▶ [EXERCISE DATA]:
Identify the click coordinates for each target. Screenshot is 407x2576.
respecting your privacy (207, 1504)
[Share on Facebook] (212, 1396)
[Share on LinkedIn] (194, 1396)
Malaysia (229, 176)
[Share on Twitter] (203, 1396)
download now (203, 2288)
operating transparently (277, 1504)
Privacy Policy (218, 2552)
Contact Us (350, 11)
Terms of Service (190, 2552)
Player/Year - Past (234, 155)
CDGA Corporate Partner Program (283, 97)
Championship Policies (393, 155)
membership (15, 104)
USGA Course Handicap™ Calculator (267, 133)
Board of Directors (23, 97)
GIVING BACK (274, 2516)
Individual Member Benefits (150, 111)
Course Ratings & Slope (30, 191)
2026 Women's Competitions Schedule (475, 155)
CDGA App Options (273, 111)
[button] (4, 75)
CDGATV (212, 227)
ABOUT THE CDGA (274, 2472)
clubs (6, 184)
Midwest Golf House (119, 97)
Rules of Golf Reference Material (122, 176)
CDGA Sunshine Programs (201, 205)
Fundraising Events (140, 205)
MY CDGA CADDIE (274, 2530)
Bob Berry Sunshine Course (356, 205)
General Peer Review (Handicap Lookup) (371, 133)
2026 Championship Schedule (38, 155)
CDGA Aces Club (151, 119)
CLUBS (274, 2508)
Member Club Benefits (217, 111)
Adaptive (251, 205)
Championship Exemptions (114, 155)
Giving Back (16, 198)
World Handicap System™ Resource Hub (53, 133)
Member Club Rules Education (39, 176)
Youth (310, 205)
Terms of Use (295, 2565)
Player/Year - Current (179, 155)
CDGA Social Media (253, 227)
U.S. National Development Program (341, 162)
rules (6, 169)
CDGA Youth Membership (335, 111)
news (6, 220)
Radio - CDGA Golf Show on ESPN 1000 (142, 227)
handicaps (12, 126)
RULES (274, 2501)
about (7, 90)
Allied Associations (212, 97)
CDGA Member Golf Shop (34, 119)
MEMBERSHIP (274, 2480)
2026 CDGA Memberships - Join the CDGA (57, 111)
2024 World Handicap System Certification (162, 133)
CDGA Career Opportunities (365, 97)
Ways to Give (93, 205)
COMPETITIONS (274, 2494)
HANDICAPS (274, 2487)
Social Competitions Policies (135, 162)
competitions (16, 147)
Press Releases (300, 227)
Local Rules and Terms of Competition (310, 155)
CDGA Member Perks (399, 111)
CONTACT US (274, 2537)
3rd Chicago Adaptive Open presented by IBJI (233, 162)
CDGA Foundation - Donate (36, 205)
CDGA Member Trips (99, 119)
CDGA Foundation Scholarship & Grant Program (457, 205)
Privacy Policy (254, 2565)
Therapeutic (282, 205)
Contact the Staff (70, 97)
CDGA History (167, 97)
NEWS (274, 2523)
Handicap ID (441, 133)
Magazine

▶ [PROMPT]:
Output the listing above in its entirety, exactly as given.

▶ [TASK OUTPUT]:
Identify the click coordinates for each target. Screenshot is 407x2576.
respecting your privacy (207, 1504)
[Share on Facebook] (212, 1396)
[Share on LinkedIn] (194, 1396)
Malaysia (229, 176)
[Share on Twitter] (203, 1396)
download now (203, 2288)
operating transparently (277, 1504)
Privacy Policy (218, 2552)
Contact Us (350, 11)
Terms of Service (190, 2552)
Player/Year - Past (234, 155)
CDGA Corporate Partner Program (283, 97)
Championship Policies (393, 155)
membership (15, 104)
USGA Course Handicap™ Calculator (267, 133)
Board of Directors (23, 97)
GIVING BACK (274, 2516)
Individual Member Benefits (150, 111)
Course Ratings & Slope (30, 191)
2026 Women's Competitions Schedule (475, 155)
CDGA App Options (273, 111)
[button] (4, 75)
CDGATV (212, 227)
ABOUT THE CDGA (274, 2472)
clubs (6, 184)
Midwest Golf House (119, 97)
Rules of Golf Reference Material (122, 176)
CDGA Sunshine Programs (201, 205)
Fundraising Events (140, 205)
MY CDGA CADDIE (274, 2530)
Bob Berry Sunshine Course (356, 205)
General Peer Review (Handicap Lookup) (371, 133)
2026 Championship Schedule (38, 155)
CDGA Aces Club (151, 119)
CLUBS (274, 2508)
Member Club Benefits (217, 111)
Adaptive (251, 205)
Championship Exemptions (114, 155)
Giving Back (16, 198)
World Handicap System™ Resource Hub (53, 133)
Member Club Rules Education (39, 176)
Youth (310, 205)
Terms of Use (295, 2565)
Player/Year - Current (179, 155)
CDGA Social Media (253, 227)
U.S. National Development Program (341, 162)
rules (6, 169)
CDGA Youth Membership (335, 111)
news (6, 220)
Radio - CDGA Golf Show on ESPN 1000 (142, 227)
handicaps (12, 126)
RULES (274, 2501)
about (7, 90)
Allied Associations (212, 97)
CDGA Member Golf Shop (34, 119)
MEMBERSHIP (274, 2480)
2026 CDGA Memberships - Join the CDGA (57, 111)
2024 World Handicap System Certification (162, 133)
CDGA Career Opportunities (365, 97)
Ways to Give (93, 205)
COMPETITIONS (274, 2494)
HANDICAPS (274, 2487)
Social Competitions Policies (135, 162)
competitions (16, 147)
Press Releases (300, 227)
Local Rules and Terms of Competition (310, 155)
CDGA Member Perks (399, 111)
CONTACT US (274, 2537)
3rd Chicago Adaptive Open presented by IBJI (233, 162)
CDGA Foundation - Donate (36, 205)
CDGA Member Trips (99, 119)
CDGA Foundation Scholarship & Grant Program (457, 205)
Privacy Policy (254, 2565)
Therapeutic (282, 205)
Contact the Staff (70, 97)
CDGA History (167, 97)
NEWS (274, 2523)
Handicap ID (441, 133)
Magazine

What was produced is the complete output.